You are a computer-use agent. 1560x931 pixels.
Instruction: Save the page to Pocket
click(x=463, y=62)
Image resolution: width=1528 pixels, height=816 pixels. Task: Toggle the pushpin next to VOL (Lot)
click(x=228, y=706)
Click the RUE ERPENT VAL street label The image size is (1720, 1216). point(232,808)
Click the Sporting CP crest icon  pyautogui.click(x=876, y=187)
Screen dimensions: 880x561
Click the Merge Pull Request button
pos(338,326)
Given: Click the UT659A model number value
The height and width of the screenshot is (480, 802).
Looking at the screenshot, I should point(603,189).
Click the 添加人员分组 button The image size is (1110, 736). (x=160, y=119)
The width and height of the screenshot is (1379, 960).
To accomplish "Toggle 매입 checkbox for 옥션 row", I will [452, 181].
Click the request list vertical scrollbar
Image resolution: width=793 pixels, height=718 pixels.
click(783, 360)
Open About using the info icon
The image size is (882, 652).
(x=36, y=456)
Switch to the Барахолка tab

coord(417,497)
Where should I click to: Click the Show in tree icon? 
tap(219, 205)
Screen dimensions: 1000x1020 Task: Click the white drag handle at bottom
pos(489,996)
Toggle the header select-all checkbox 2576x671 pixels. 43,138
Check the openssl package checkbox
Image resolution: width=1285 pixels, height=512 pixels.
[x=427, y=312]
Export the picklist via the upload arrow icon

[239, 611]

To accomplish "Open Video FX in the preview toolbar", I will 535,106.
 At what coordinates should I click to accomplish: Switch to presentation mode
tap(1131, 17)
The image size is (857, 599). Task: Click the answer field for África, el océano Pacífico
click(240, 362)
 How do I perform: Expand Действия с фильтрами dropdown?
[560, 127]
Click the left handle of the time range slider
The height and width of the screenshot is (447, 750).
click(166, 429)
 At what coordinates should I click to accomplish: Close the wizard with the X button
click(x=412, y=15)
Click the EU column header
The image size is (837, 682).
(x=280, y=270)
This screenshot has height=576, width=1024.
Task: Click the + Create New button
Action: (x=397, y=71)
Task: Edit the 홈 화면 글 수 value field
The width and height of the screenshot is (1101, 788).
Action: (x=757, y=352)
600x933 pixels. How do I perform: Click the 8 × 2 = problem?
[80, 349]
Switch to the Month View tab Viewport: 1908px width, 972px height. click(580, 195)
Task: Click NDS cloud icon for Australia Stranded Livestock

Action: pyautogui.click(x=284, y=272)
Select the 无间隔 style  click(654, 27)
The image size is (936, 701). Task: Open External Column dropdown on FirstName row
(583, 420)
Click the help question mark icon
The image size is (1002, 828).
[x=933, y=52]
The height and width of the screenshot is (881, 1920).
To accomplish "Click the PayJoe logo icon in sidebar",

TASK DETAILS: Nothing is to be left out, and every entry is to be transcribed exactly.

ANSWER FOR THIS EXERCISE:
You are a computer-use agent. 1560x931 pixels.
Instruction: Save the page to Pocket
click(x=463, y=62)
Image resolution: width=1528 pixels, height=816 pixels. Task: Toggle the pushpin next to VOL (Lot)
click(x=228, y=706)
Click the RUE ERPENT VAL street label The image size is (1720, 1216). point(232,808)
Click the Sporting CP crest icon  pyautogui.click(x=876, y=187)
Screen dimensions: 880x561
Click the Merge Pull Request button
pos(338,326)
Given: Click the UT659A model number value
The height and width of the screenshot is (480, 802).
Looking at the screenshot, I should point(603,189).
Click the 添加人员分组 button The image size is (1110, 736). (x=160, y=119)
The width and height of the screenshot is (1379, 960).
To accomplish "Toggle 매입 checkbox for 옥션 row", I will [452, 181].
Click the request list vertical scrollbar
Image resolution: width=793 pixels, height=718 pixels.
click(783, 360)
Open About using the info icon
The image size is (882, 652).
(x=36, y=456)
Switch to the Барахолка tab

coord(417,497)
Where should I click to: Click the Show in tree icon? 
tap(219, 205)
Screen dimensions: 1000x1020 Task: Click the white drag handle at bottom
pos(489,996)
Toggle the header select-all checkbox 2576x671 pixels. 43,138
Check the openssl package checkbox
Image resolution: width=1285 pixels, height=512 pixels.
[x=427, y=312]
Export the picklist via the upload arrow icon

[239, 611]

To accomplish "Open Video FX in the preview toolbar", I will 535,106.
 At what coordinates should I click to accomplish: Switch to presentation mode
tap(1131, 17)
The image size is (857, 599). Task: Click the answer field for África, el océano Pacífico
click(240, 362)
 How do I perform: Expand Действия с фильтрами dropdown?
[560, 127]
Click the left handle of the time range slider
The height and width of the screenshot is (447, 750).
click(166, 429)
 At what coordinates should I click to accomplish: Close the wizard with the X button
click(x=412, y=15)
Click the EU column header
The image size is (837, 682).
(x=280, y=270)
This screenshot has height=576, width=1024.
Task: Click the + Create New button
Action: (x=397, y=71)
Task: Edit the 홈 화면 글 수 value field
The width and height of the screenshot is (1101, 788).
Action: (x=757, y=352)
600x933 pixels. How do I perform: Click the 8 × 2 = problem?
[80, 349]
Switch to the Month View tab Viewport: 1908px width, 972px height. click(580, 195)
Task: Click NDS cloud icon for Australia Stranded Livestock

Action: pyautogui.click(x=284, y=272)
Select the 无间隔 style  click(654, 27)
The image size is (936, 701). Task: Open External Column dropdown on FirstName row
(583, 420)
Click the help question mark icon
The image size is (1002, 828).
[x=933, y=52]
The height and width of the screenshot is (881, 1920).
To accomplish "Click the PayJoe logo icon in sidebar",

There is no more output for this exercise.